Eine Vertiefung scheitert bisher aber daran, dass die Umsatzsteuerfrage auf Bundesebene noch nicht gelöst ist. Denn wollten beide hessischen Neckartalstädte wechselweise jeweils – außer dem genannten hoheitlichen Bereich – Aufgaben für die jeweils andere Kommune erledigen, müssten sie diese der nach aktueller Gesetzgeber mit Umsatzsteuer in Rechnung stellen. Da laut Hirschhorns Bürgermeister Rainer Sens aber das Land die IKZ nur bei 15 Prozent Ersparnis fördere, ergebe sich daraus ein Verlustgeschäft. Eine Gesetzesänderung durch den Bund sei zwar angestrebt, aber noch nicht verwirklicht.

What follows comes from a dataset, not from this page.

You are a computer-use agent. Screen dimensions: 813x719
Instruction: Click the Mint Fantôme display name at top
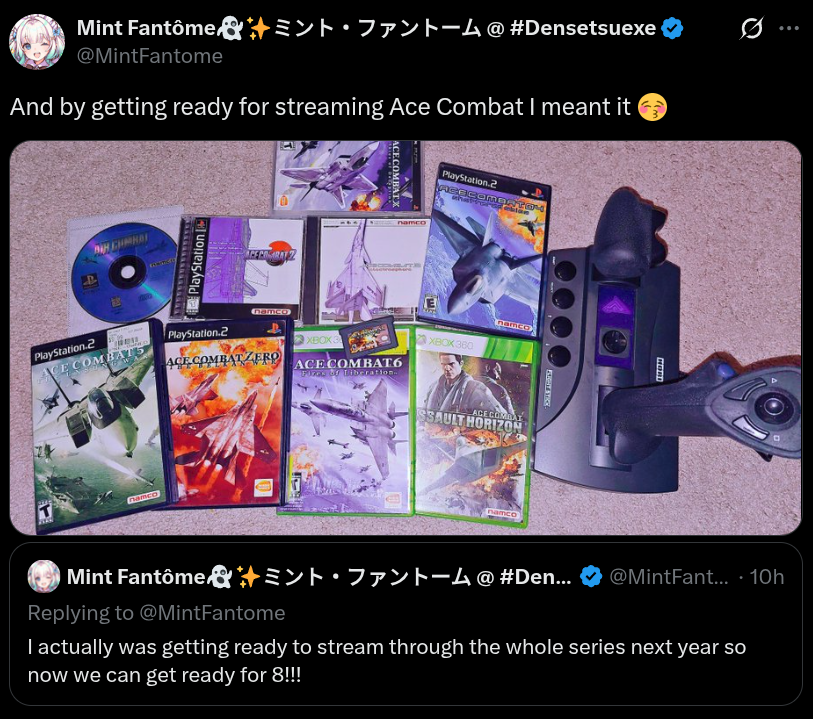[146, 28]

Sens sieht eine Vertiefung der IKZ sowieso mit Fragezeichen. Seinen Worten zufolge würde das, „was noch an Potenzial da ist, wohl nicht zu weiteren Kostenreduzierungen führen“. Eventuell seien aber Spezialisierungen der einzelnen Mitarbeiter möglich. Und, gerade in Zeiten von Personalknappheit durch Stellenabbau wichtig, Vertretungen im Krankheitsfall. Als „ideal“ skizziert der Hirschhorner Bürgermeister einen Gemeindeverwaltungsverband (GVV), wie es ihn bereits im benachbarten Baden-Württemberg gibt. Da könnte man die badischen Exklaven Brombach und Heddesbach, beide direkt angrenzend an Hirschhorner Gemarkung, mit ins hessische Boot nehmen. Das Problem: Einen GVV gibt es in Hessen bisher nur in der Experimentalphase, während er in Baden-Württemberg schon seit mehr als 40 Jahren existiert.

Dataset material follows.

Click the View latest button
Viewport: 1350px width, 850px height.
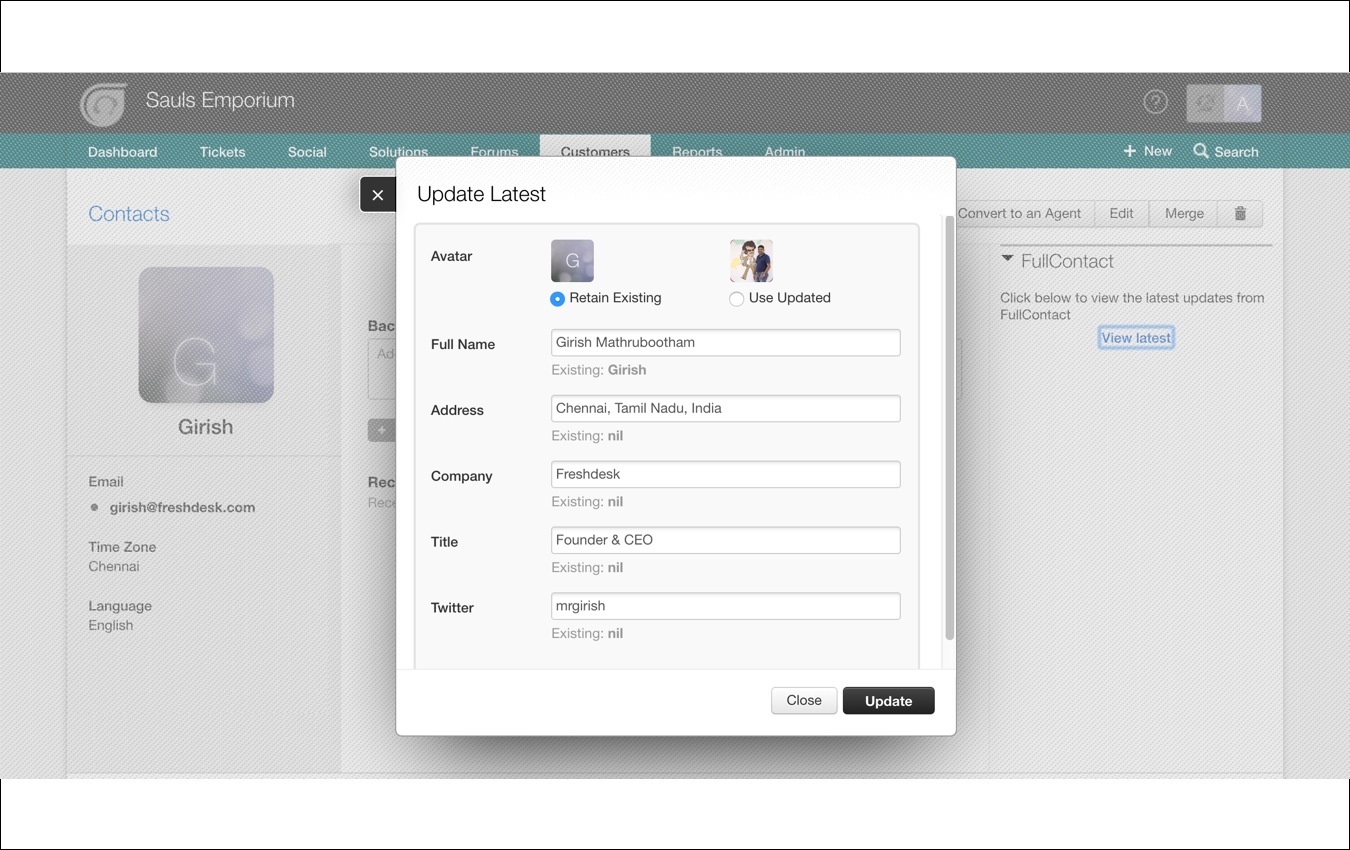click(x=1136, y=337)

Andererseits gibt es laut Sens etliche Bereiche außer der „offiziellen“ IKZ, in denen man (nicht nur) mit Neckarsteinach zusammenarbeite. Etwa die Bereiche Windkraft (mit dem geplanten Standort „Greiner Eck“ auf der Gemarkungsgrenze) und Breitbandausbau. Dazu noch den Qualitätswanderweg „Neckarsteig“, der auch auf Gemarkung der beiden hessischen Neckarstädte verläuft. Oder den Tourismusverband „Romantische Vier“, in dem noch die beiden anderen badischen Neckarstädte Eberbach und Neckargemünd mit an Bord seien.

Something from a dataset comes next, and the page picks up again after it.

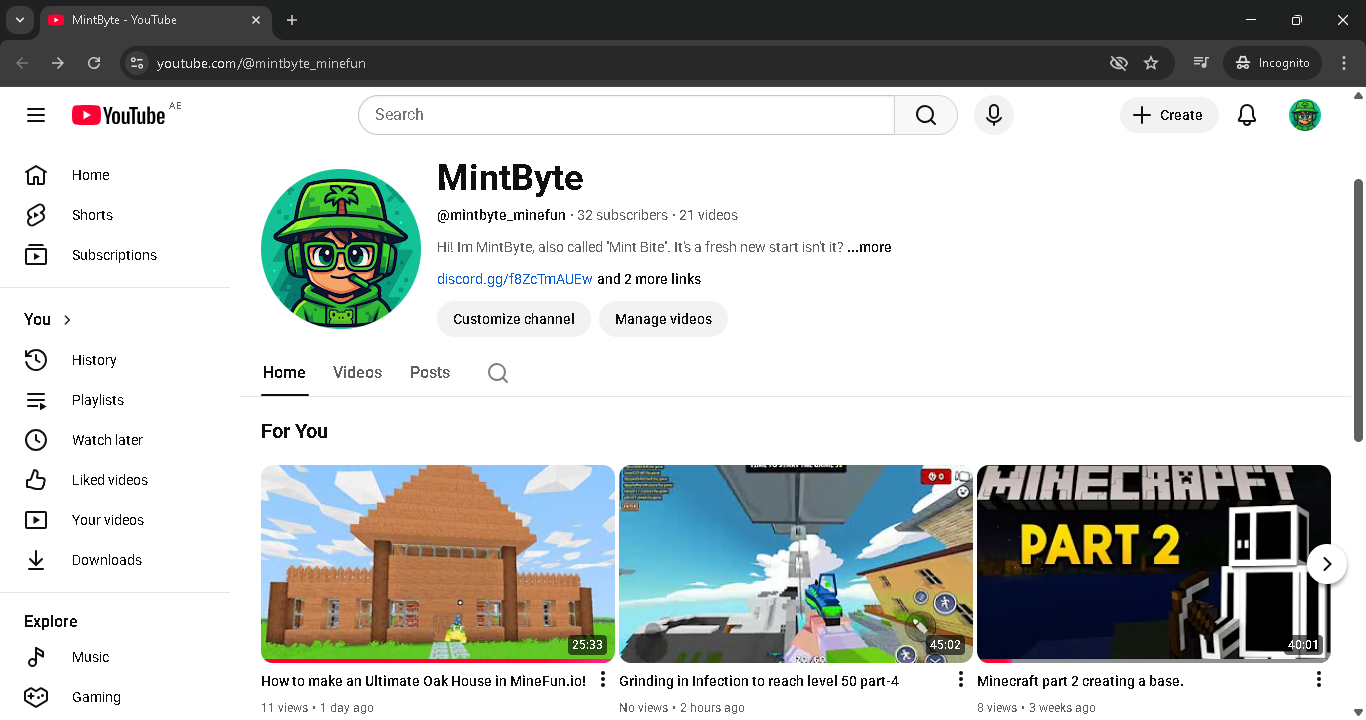Start voice search with the microphone

[993, 115]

Oder den Archivverbund Eberbach, in dem sogar „über alles Kreis- und Landesgrenzen“ Gemeinden des angrenzenden Neckar-Odenwald-Kreises mit betreut würden. Beim Abwasserverband Laxbach wiederum orientiert sich Hirschhorn auch nach Norden. Hier ist Beerfelden im Odenwaldkreis zusammen mit Heddesbach und Eberbach mit dabei. Für Sens ein sicheres Zeichen, „dass wir hier mehr interkommunale Zusammenarbeit als in anderen Regionen praktizieren“.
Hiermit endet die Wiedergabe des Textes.